Here is the work crew.  The black tubes on the ground are 4-inch perforated drain tile and used for distributing  hot air collected from the ceiling, and blown down into the rock to heat up the thermal mass.  The tubes will be covered with rock to obtain a total 18-inch rock thickness.  The vertical white tubes are the hot air supply and cold air return lines.

Author Chuck Waibel and myself
Friday morning was spent at Bluebird Gardens learning about their high tunnels (similar to greenhouses but you plant in the ground) and how they are operated, how they use them to increase production and extend their growing season.  The rest of the morning was spent harvesting squash.

High tunnel tomato's.  The tomato plants are started from seed in the house in January, then moved to the greenhouse in  March and finally planted in the high tunnel in April.  As the plants grow they are clipped to the netting for support.  In addition to the tomato's they have been experimenting with planting secondary crops like lettuce to get an additional before the tomato's  get big.
Cumbers in the high tunnel.

Trickle tape irrigation is used to water the plants and also feed nutrients as needed.
Picking squash using the Veg-Veyer only took us about 45-mins to fill the wagon.    The Veg-Veyer is a conveyor that drives through the field, you put the picked produce on the belt out over the field and it loads it in the wagon.  It saves a lot of time having to walk back and forth to the wagon.  I had a video of it working but am having an issue uploading it.

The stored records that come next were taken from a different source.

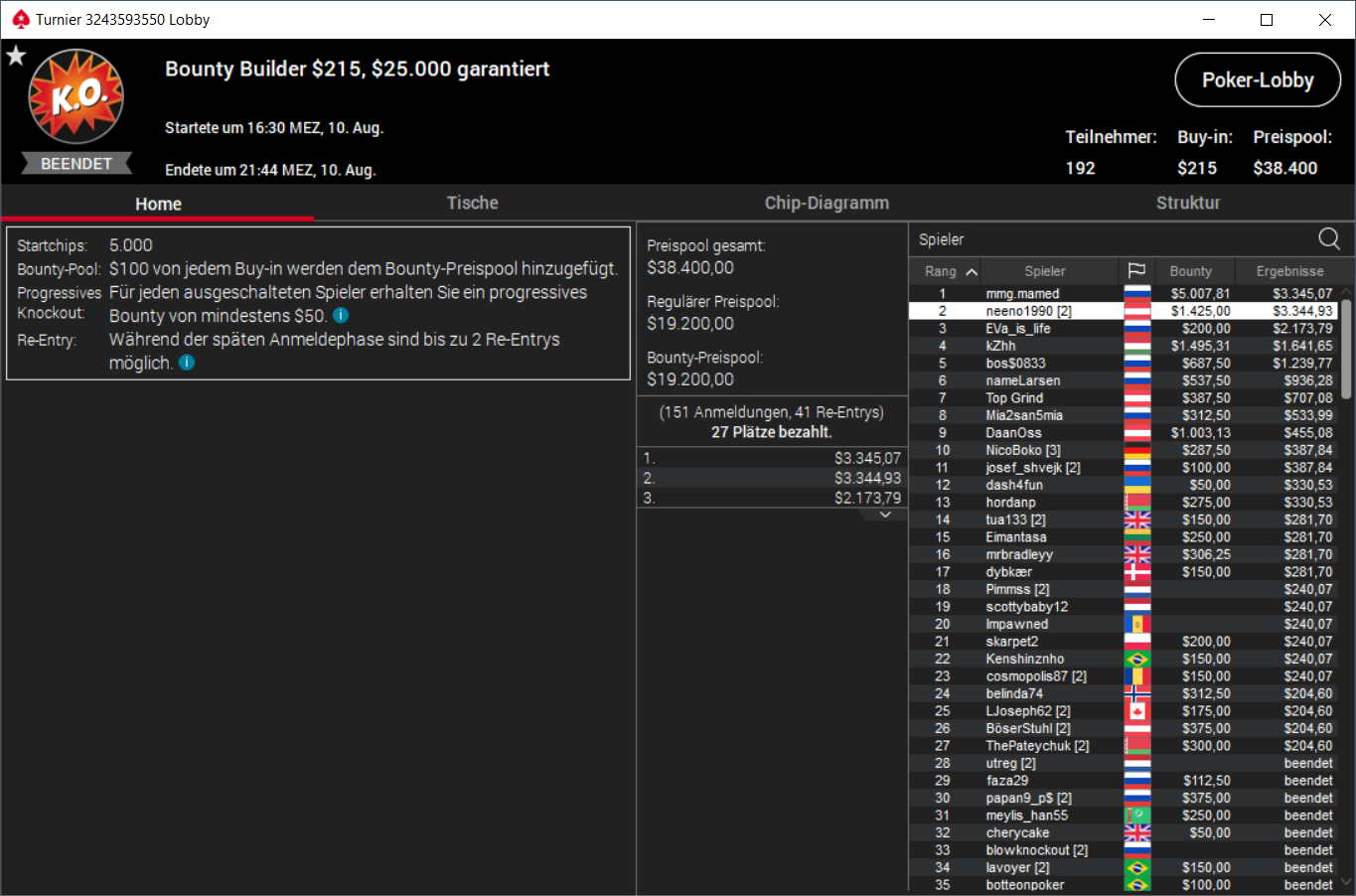Switch to the Tische tab
1356x896 pixels.
tap(472, 203)
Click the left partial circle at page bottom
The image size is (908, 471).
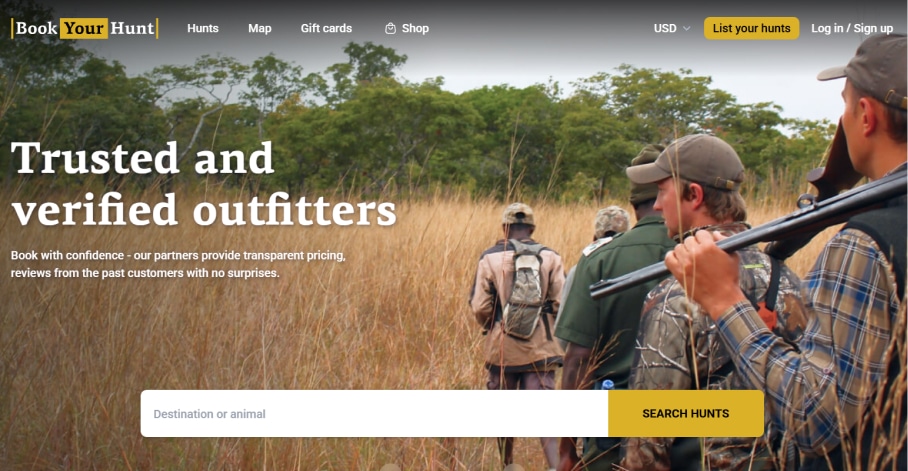390,468
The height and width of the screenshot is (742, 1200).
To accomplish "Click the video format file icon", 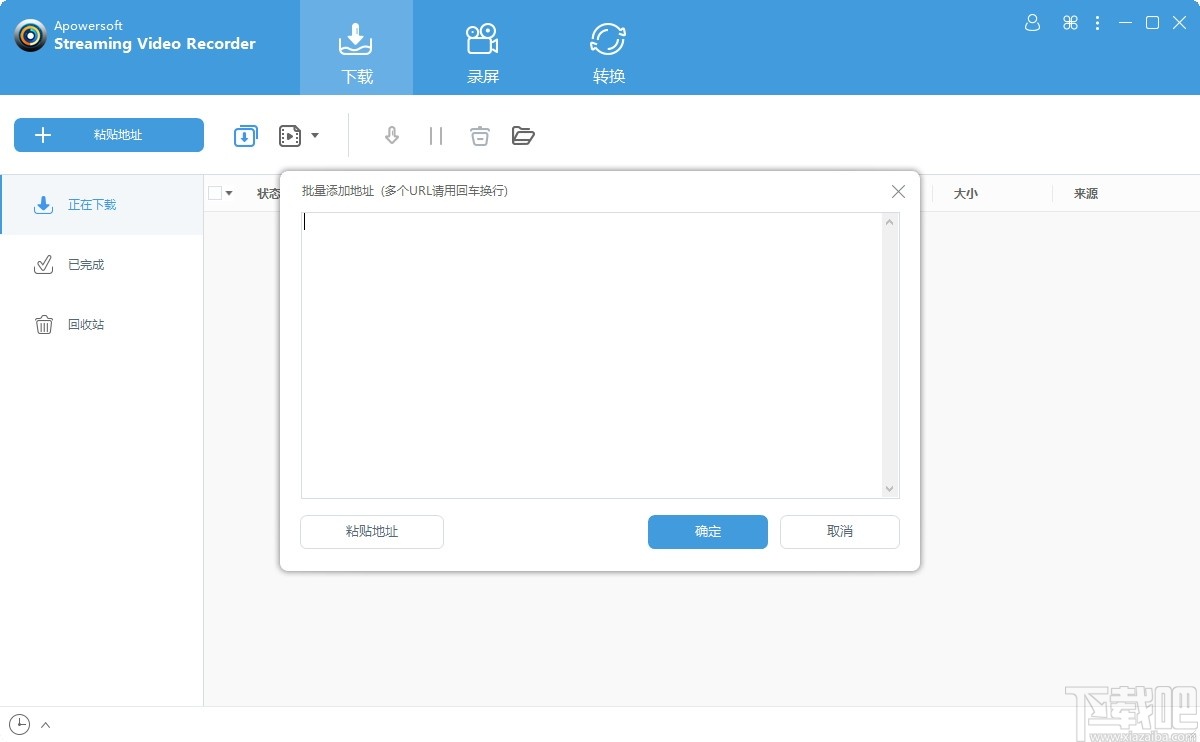I will (x=289, y=135).
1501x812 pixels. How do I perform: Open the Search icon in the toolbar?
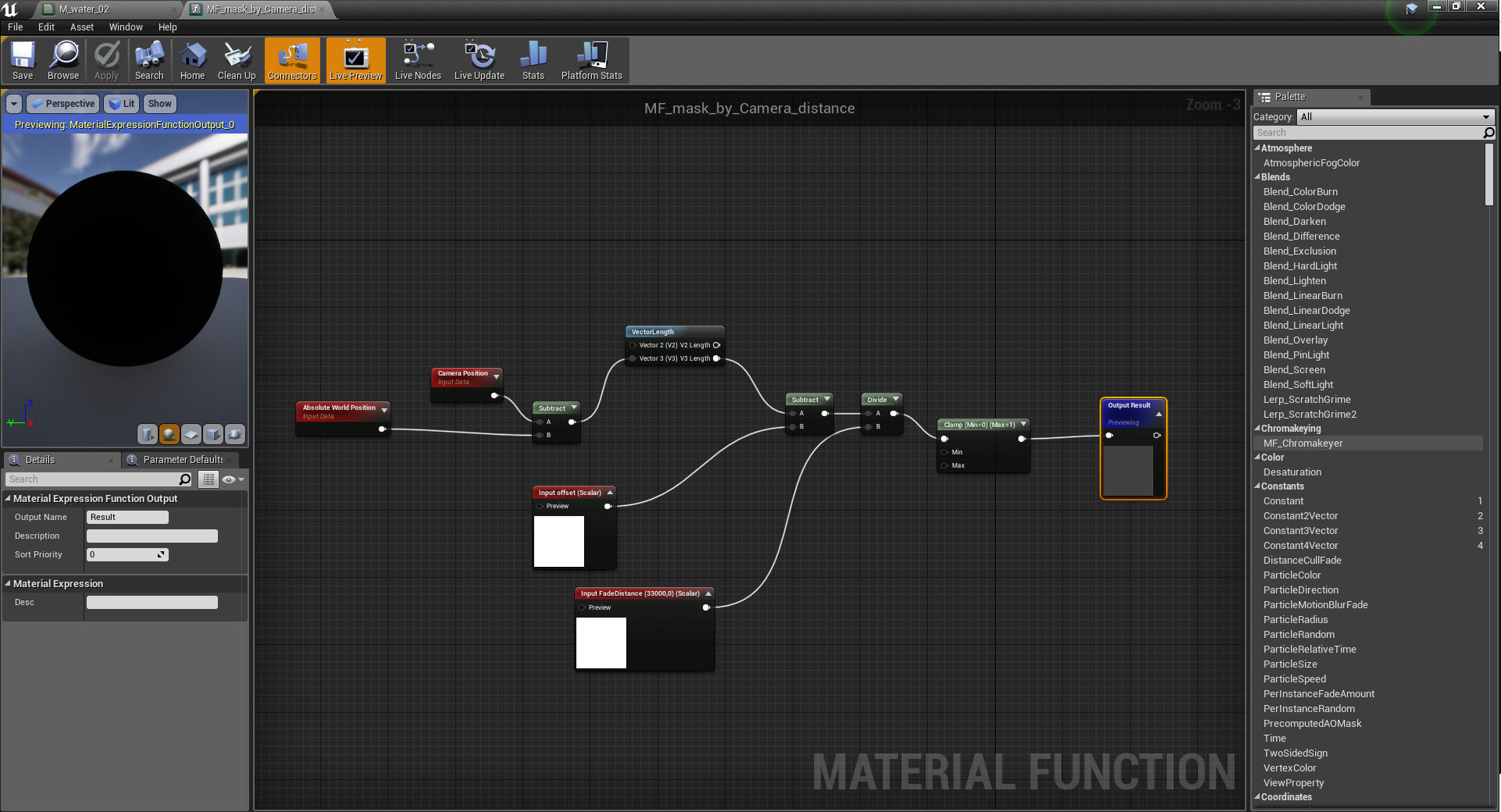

Friday afternoon was farm skills and fence building was the skill worked on.  We expanded on last weeks work by running the bottom strand of wire and installing a tension spring.  Installed H-brace's at one of the corners and started on installation of a gate.  We are in the process of building a demonstration fence for the October 13, Energized Fencing Workshop (12 - 3 pm).  You are all invited, and a lunch comprised of locally produced foods is provided.  The following link provides information on the workshop and how to register.

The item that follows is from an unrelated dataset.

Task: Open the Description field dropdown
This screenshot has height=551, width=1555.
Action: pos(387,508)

Here is my perfectly tied New Zealand Fence Knot.  Now if I could only remember how I  tied it .

Saturday was a new day and a new adventure.  We headed to rural Pelican Rapids Minnesota to attend Fiber Day at the Dave and Joanie Ellison Farm.  The Ellison's raise wool sheep that they sell to spinners, weavers, and other artists.  Fiber Day had hands on demonstrations of making wool felt, dying wool, carding and spinning wool.  Dave and Joanie also have developed a thriving market for their lambs.  They raise and sell about 70 lambs a year from their 40 ewes.  Their primary market is to individual families who buy the lambs to roast when celebrating an important event celebrated by their culture.

The raw material.  The sheep are rotationally grazed on 10 1-ac. paddocks.  They are fed hay (harvested from the farm) in the winter.

Here I am working on making a wool felt can cozy which turned out really nice and I expect  it will  keep my beer very cold on a hot summer days.  I will try to remember to post a picture in next weeks blog.

Dying wool
In this picture the group is demonstrating how to do a cloth-stitch, which is used to weave lace.

This little hand cranked machine is called a drum carder.  It is used to card wool, to straighten the fibers so it can be spun into yarn.  its invention was a big improvement over the previous method of using paddles for carding the wool.